Unit Testing Your Infrastructure with Node.js and Mocha

Posted on

Some parts of this blog post are out-of-date. Please refer to our Testing Guide for the updated overview and tutorials.

Testing your infrastructure using familiar tools like Node.js’s Mocha framework allows you to ensure configuration is correct before provisioning, and that the resulting infrastructure has certain desirable properties afterwards. This can enforce team standards, ensure security guidelines are being followed, and so much more. Because Pulumi uses general purpose languages, you can just embed tests alongside your infrastructure-as-code definitions themselves, using a familiar authoring style and reporting experience. In this post, we’ll explore the ins and outs of unit testing your infrastructure.

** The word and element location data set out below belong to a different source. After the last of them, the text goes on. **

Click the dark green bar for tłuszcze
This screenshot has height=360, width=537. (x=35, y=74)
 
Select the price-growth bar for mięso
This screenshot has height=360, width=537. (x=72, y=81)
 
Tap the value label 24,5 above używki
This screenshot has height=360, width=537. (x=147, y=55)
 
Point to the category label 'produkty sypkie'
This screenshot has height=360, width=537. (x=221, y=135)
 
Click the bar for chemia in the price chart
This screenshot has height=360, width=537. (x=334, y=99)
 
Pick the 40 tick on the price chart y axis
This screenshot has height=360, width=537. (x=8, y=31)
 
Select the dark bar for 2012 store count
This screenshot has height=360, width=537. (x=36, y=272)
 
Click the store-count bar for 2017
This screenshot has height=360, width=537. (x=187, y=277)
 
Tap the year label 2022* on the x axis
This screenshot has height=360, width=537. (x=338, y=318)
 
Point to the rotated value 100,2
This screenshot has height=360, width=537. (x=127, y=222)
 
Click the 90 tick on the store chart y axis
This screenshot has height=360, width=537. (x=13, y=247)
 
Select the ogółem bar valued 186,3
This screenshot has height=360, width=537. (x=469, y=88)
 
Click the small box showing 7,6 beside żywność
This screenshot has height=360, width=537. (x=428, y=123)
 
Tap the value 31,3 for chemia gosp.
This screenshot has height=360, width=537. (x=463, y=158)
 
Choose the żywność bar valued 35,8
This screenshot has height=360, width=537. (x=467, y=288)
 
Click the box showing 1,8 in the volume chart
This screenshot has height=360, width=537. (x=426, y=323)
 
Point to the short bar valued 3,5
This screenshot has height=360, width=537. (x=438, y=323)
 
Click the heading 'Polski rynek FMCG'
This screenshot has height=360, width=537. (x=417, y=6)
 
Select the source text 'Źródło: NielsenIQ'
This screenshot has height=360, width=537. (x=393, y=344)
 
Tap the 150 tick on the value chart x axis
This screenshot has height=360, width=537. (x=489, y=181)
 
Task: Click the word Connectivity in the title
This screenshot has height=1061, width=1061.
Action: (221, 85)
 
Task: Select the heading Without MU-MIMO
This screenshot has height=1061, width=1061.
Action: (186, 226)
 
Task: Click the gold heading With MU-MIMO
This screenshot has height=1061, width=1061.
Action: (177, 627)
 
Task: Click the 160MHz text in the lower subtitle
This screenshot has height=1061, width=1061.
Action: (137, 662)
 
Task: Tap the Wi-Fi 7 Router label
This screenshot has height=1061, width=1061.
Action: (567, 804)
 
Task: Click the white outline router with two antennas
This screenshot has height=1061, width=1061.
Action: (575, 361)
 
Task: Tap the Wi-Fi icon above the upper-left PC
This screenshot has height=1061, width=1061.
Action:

Test-Driven Infrastructure

We previously explored many reasons and solutions for testing your infrastructure. In this post, we’ll see a very simple approach that leverages existing test tools and frameworks. For this blog post, we’ll be using Node.js with TypeScript, the Mocha test framework, and the Chai assertion library.

Our example will be testing two things about an Amazon EKS cluster; that it is

  1. Running Kubernetes version 1.13.
  2. Provisioned inside a private VPC, rather than the default one.

In true test-driven development (TDD) form, let’s start with the tests themselves. If you’re familiar with Mocha and Chai, this should look like ordinary testing to you. If you’re not familiar with them, don’t worry – they are quite easy to read and learn: Mocha and Chai.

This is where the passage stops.